Azzolini speaks of recording with the confidence of a true pop auteur in the mould of XTC's Andy Partridge or Wilco's Jeff Tweedy, and while he has the capability to craft everything on his own, fellow T-Bay refugees Jessica Grassia on keys, Micah Goldstein on bass, and Toronto's Beau Stocker on drums have equally important roles, especially in anchoring Azzolini's manic on-stage persona.

"It took us a while to figure out our sound when we started playing live," Azzolini says. "When we started to get a handle on it, I think we consciously wanted to play the smallest places we could, like the Cameron House [in Toronto], just to generate that energy you only get when you play a really intimate gathering. Things started to make more sense once we made connections with audiences on that kind of personal level."

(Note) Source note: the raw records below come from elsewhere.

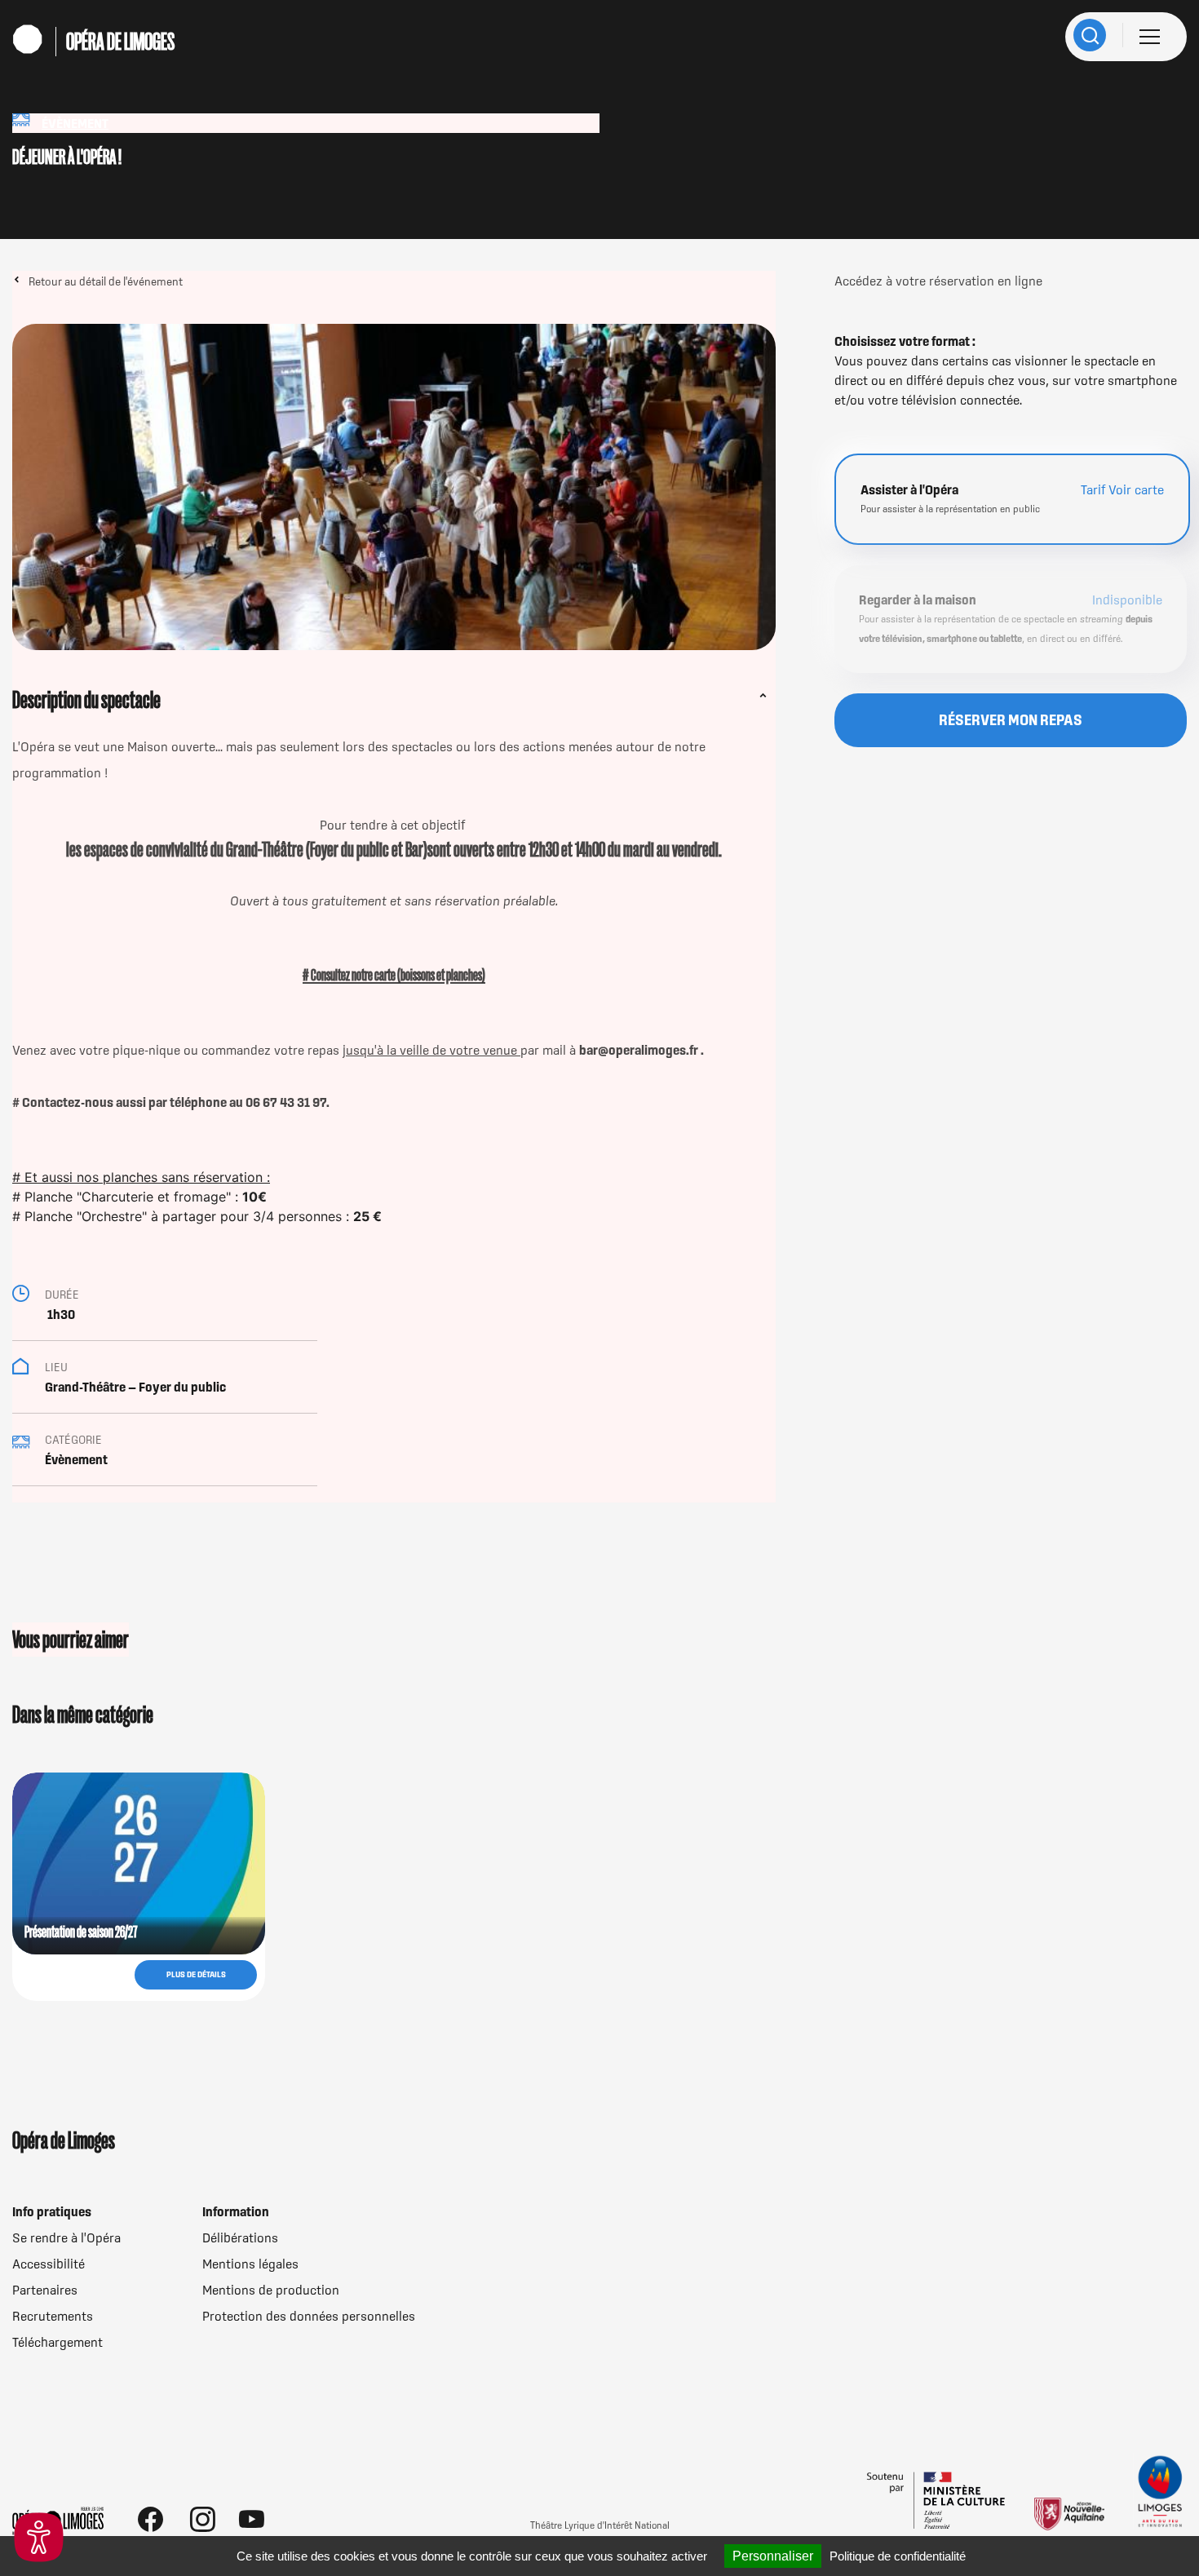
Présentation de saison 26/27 (80, 1931)
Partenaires (44, 2289)
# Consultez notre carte (350, 975)
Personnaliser (772, 2556)
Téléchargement (57, 2342)
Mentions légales (250, 2263)
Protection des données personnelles (308, 2315)
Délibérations (240, 2237)
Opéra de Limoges (120, 41)
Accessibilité (48, 2263)
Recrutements (52, 2315)
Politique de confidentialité (898, 2556)
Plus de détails (196, 1974)
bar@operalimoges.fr (640, 1049)
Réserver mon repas (1010, 719)
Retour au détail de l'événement (106, 281)
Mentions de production (270, 2289)
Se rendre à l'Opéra (66, 2237)
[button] (38, 2537)
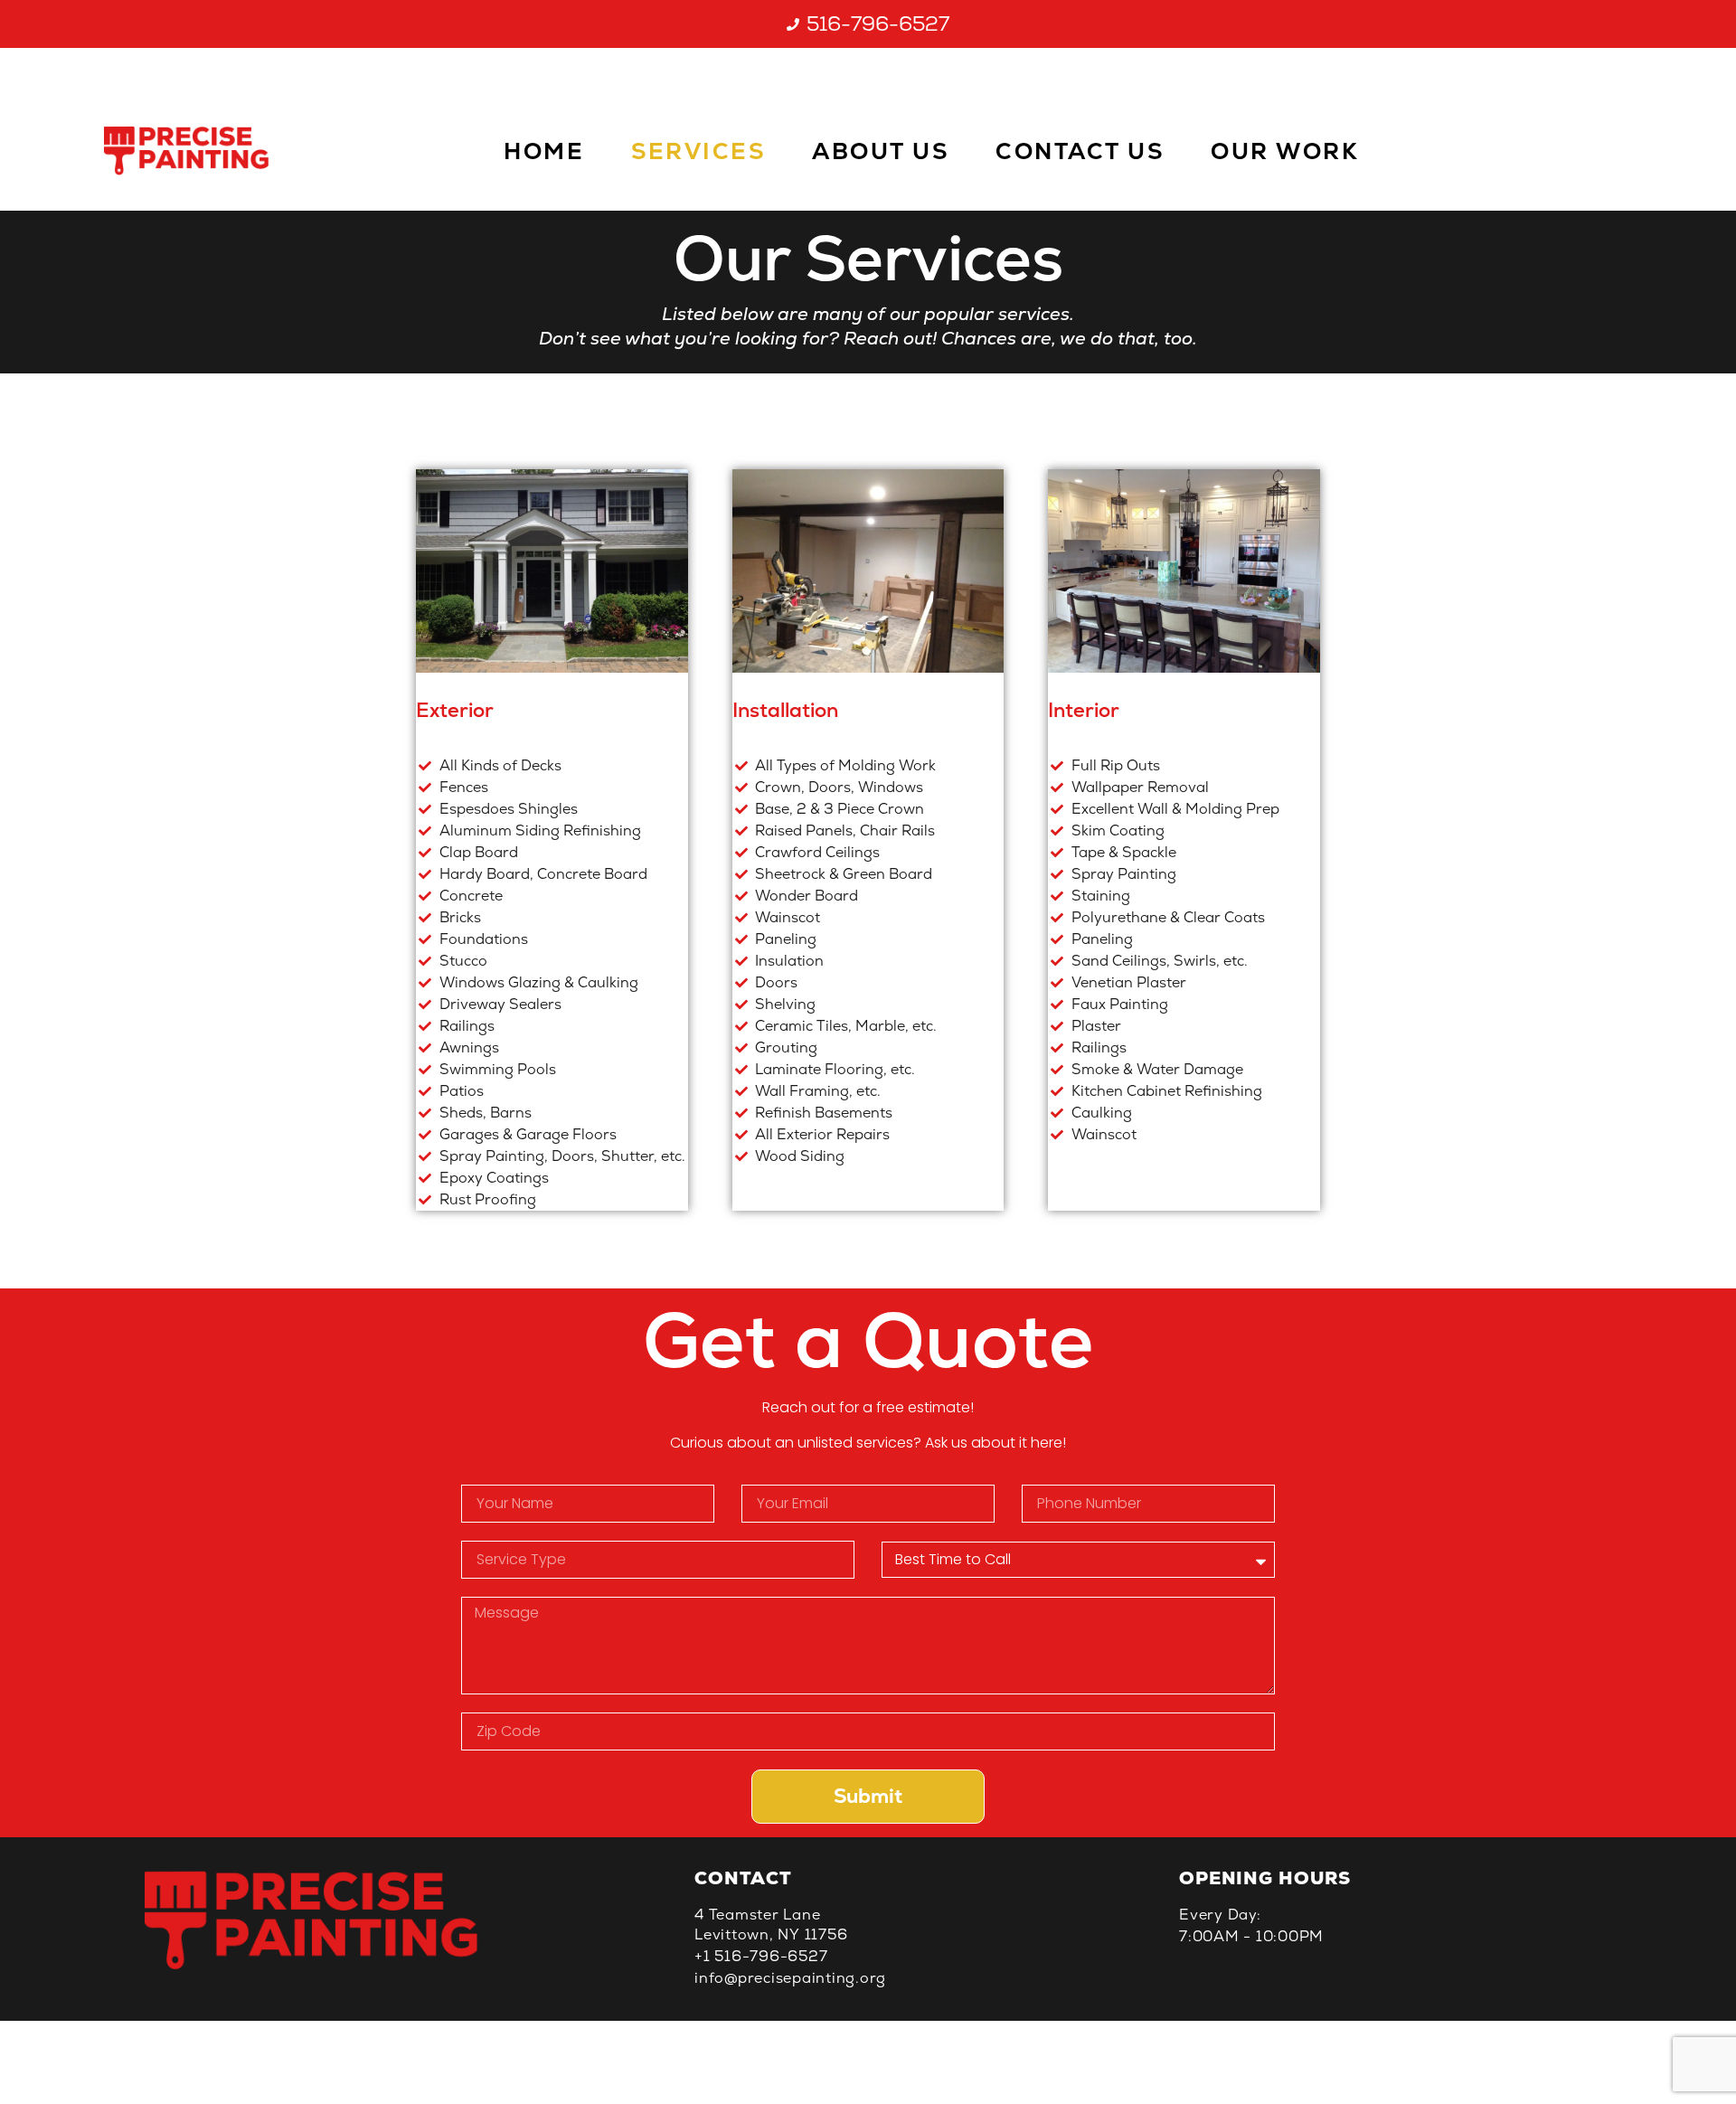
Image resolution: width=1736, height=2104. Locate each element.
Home (544, 151)
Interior (1083, 710)
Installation (785, 710)
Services (698, 151)
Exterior (455, 710)
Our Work (1285, 151)
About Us (880, 151)
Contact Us (1079, 151)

Although the Dogs' musical reputation has so far been based on the hi-octane hooks of tunes like "Birdsong" and first single "Can't Get Your Face Out Of My Head," Azzolini hopes that those are only introductions into the album's wider sonic spectrum. He seems more proud when speaking of subdued moments like "Anniversary Waltz" and "I Don't Sleep."

"I had a bit of an eye-opening experience when I saw Wilco during the tour for Yankee Hotel Foxtrot. I was originally going to do 'Anniversary Waltz' as just a vocal and acoustic guitar thing, but after I saw that show, it inspired me to take what I always thought was a simple approach to songwriting and push it to its limits. We were a little afraid at first to get that experimental, but after a while we realised it was really just the freedom to do anything we wanted with our music."

However, Azzolini makes no apologies either when it comes to his love for sugary pop. "All of my favourite pop albums have that one song that's like a doorway that leads you in to discovering the rest of the album. I think 'Can't Get Your Face Out Of My Head' works that way and in that respect it made sense to have that be the first single. I don't think any one song on this record truly represents what we're all about."